'Norway is buying our electric cars', slowing green conversion: Sweden
Interest in used Swedish electric cars is surging in neighbouring Norway.
But that could mean that conversion to cleaner private transport in Sweden could take longer, says industry organisation Bil Sweden.
Almost half of all used electric cars exported from Sweden in 2016 were destined for Norway.
That figure was even higher for hybrid vehicles.
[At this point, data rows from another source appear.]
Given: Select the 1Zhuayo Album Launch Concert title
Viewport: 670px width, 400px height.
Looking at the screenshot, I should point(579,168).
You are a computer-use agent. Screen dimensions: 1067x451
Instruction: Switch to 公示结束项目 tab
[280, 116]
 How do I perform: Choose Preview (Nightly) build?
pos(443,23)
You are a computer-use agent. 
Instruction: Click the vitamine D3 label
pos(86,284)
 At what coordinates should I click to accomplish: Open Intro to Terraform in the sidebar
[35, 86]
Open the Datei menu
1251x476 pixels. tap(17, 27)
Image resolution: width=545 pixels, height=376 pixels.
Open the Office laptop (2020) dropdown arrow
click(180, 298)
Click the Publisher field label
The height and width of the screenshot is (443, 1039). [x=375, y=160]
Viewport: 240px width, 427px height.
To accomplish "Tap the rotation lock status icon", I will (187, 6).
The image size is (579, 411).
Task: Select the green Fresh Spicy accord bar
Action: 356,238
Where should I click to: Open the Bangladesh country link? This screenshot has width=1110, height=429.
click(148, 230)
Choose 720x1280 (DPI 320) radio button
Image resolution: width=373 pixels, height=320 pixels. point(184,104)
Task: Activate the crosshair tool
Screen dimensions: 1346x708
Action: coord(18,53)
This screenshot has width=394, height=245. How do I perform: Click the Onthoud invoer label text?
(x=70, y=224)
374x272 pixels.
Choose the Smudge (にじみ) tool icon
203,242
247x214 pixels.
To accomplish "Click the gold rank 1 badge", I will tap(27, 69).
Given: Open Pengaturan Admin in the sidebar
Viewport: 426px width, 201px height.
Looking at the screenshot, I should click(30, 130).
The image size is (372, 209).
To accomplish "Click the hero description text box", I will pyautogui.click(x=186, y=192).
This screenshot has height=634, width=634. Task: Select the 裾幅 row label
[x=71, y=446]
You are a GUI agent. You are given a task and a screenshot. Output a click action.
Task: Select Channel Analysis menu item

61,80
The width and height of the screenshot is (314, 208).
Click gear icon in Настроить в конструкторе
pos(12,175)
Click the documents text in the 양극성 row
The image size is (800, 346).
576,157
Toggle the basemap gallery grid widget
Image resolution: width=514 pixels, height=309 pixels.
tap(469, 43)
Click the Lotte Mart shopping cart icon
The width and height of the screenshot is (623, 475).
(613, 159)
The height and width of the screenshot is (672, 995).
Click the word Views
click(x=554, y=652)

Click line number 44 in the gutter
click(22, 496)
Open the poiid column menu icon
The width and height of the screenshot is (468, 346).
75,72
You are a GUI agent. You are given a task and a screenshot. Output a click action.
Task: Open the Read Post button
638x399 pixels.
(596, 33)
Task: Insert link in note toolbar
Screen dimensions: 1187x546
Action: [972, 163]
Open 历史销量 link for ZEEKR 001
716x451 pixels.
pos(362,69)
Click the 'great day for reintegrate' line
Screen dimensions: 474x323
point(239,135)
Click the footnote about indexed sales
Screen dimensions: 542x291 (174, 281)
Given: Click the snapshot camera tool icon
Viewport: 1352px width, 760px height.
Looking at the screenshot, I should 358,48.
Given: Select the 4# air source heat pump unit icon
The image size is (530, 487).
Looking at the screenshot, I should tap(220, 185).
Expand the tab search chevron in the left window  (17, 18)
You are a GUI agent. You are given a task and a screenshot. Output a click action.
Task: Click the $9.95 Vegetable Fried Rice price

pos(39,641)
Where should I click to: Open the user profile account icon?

Two thirds of used motors of this type found their way to garages in Norway, according to figures from Swedish traffic analysis authority Trafikanalys, which expects the trend to continue.
Compared with total used car exports, which have also risen significantly in recent years, trade in used electric cars remains small.
In 2016, around 660 hybrids and 100 electric vehicles made the crossing for re-registration in Norway.
Industry interest organisation Bil Sweden says the trend is a worrying one, despite the relatively small figures.
“It is a clear problem, as these cars are important for achieving the climate goals Sweden has set itself,” CEO Mattias Bergman said.
Owners’ association Elbil Sverige (Electric Cars Sweden) also said that it had noted the trend.
“We have members who have been refused leases on electric cars because they have bought by Norwegian dealers,” Elbil Sverige spokesperson Magnus Johansson said.
Norwegian interest in electric vehicles also applies to new models, with over half of new cars registered in Norway last year either electric or hybrid models.
High subsidies for buyers of electric cars, tax incentives and rules allowing electric vehicle drivers to avoid tolls are contributory factors to the trend.
Bergman said that measures of that kind would also be beneficial to Sweden’s electric car market.
“To achieve a cleaner car fleet in Sweden, we will need electric and hybrid cars for all customer groups. In order to keep used cars in the country, better rules are needed for their use, not just for new models. Only that way will we reach a critical mass of electric and hybrid cars in Sweden,” Bergman said.